Cet état d'esprit inspire d'autres dessins, comme « Le coin toilette de Monsieur », représentant les installations sanitaires précaires des cellules, ou l'«Hôtel des cinq canards», qui montre comment entasser cinq ou sept détenus dans 12 m2.

Militant communiste entré en clandestinité dès septembre 1939, Roger profite alors de son métier de dessinateur d'intérieurs pour opérer des repérages avant des rencontres secrètes. En mars 1943, il est arrêté et, après un long interrogatoire musclé par les Brigades spéciales chargées de la répression anti-communiste, il est envoyé à la Santé.

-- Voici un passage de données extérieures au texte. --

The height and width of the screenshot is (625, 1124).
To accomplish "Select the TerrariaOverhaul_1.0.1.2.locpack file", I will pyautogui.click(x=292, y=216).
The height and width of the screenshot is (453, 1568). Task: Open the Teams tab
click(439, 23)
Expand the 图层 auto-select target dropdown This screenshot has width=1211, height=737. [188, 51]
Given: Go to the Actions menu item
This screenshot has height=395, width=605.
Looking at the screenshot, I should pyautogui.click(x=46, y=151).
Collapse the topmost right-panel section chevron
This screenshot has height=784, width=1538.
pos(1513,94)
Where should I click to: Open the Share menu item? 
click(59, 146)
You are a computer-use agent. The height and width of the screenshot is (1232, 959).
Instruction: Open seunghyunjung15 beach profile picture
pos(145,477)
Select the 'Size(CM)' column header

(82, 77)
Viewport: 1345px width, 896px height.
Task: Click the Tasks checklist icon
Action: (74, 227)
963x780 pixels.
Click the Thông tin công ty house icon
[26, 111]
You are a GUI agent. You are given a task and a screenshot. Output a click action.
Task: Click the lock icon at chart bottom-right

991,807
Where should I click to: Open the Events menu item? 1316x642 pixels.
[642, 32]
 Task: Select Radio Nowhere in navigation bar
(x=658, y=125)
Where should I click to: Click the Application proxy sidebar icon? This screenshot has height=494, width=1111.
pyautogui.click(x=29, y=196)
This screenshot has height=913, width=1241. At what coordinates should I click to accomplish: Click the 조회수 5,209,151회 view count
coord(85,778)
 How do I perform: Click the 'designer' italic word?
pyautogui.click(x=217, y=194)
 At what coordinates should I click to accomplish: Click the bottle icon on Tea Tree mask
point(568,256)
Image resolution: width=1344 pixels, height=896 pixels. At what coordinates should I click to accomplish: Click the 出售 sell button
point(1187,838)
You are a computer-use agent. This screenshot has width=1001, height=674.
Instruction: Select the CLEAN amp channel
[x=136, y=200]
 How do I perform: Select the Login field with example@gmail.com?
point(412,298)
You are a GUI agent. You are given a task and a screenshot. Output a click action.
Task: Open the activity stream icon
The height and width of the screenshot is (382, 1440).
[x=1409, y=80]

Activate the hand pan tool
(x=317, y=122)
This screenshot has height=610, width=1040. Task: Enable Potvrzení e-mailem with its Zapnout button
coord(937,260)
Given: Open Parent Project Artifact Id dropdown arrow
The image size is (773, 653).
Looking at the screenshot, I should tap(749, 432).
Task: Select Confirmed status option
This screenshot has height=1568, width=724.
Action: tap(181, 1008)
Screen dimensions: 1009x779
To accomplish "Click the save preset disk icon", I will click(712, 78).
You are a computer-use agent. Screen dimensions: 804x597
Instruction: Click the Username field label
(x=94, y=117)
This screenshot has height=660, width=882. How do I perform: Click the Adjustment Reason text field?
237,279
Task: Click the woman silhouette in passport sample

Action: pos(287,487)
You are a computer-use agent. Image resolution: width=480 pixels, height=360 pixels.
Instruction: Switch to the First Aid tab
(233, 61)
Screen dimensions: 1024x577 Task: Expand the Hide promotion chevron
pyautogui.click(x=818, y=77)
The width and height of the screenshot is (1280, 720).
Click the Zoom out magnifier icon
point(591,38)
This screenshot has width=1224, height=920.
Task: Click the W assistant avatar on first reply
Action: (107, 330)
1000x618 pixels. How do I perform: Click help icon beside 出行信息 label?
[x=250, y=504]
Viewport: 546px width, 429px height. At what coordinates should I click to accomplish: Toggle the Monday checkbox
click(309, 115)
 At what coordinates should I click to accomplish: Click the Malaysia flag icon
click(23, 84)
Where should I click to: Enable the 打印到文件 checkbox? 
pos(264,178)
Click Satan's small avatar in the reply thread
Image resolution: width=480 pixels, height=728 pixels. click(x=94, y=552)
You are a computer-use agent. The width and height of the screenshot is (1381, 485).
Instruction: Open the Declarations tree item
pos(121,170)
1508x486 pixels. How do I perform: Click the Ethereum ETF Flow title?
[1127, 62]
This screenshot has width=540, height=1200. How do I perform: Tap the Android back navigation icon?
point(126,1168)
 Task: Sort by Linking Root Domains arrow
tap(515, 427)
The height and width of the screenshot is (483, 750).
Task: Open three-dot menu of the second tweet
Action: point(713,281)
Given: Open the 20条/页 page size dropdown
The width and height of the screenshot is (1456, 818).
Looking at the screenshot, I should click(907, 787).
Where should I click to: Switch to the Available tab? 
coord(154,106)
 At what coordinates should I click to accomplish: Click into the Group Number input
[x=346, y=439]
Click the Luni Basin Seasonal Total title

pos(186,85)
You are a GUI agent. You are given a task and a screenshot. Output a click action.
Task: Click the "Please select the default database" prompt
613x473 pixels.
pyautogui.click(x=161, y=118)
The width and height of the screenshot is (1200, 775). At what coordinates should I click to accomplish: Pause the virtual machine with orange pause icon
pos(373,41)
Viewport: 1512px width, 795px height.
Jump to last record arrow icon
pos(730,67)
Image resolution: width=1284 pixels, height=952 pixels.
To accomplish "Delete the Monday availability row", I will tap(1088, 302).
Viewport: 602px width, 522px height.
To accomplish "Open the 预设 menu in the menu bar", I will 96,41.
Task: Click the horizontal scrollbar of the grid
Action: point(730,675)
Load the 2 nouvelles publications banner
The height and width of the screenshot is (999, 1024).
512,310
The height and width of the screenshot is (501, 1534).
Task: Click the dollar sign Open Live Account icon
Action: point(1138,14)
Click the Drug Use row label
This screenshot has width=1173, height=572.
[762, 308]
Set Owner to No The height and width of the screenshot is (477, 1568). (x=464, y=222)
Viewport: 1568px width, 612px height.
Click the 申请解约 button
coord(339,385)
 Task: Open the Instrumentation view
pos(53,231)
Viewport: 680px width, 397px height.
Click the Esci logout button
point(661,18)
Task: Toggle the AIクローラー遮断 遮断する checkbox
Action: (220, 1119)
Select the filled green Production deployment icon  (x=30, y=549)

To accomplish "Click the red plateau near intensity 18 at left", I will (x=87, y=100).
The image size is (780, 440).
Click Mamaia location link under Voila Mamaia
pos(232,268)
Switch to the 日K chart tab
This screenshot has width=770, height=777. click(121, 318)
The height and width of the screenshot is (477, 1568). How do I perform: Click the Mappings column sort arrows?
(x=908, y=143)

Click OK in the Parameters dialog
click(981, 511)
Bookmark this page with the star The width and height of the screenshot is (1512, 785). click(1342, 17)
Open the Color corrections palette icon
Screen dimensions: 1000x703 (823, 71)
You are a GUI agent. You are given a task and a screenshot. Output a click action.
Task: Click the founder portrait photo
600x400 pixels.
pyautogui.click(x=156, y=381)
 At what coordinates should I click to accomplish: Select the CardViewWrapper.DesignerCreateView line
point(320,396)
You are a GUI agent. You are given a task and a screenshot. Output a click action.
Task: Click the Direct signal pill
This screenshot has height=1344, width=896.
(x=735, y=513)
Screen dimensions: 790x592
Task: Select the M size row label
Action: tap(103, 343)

En prison, il crayonne comme il peut jusqu'au jour où un « droit commun » lui demande de réaliser son portrait. Proxénète connu sous le nom du « moulineur », exerçant toujours son contrôle sur des filles à Londres ou Rome, ce détenu se faisait livrer midi et soir des repas de l'extérieur qu'il avalait dans sa robe de chambre en soie, se souvient Roger. Autant dire qu'avec la complicité de ce dernier, trouver du matériel de dessin ne lui était plus difficile.

Outre les portraits de prisonniers, Roger travaille sur des dessins politiques qui passent de cellule en cellule, ou à l'illustration de livres que les prisonniers ont pu faire entrer. Ses dessins témoignent aussi de la volonté des détenus de maintenir diverses activités au sein de ce qu'ils appelaient « L'Université de la Santé ».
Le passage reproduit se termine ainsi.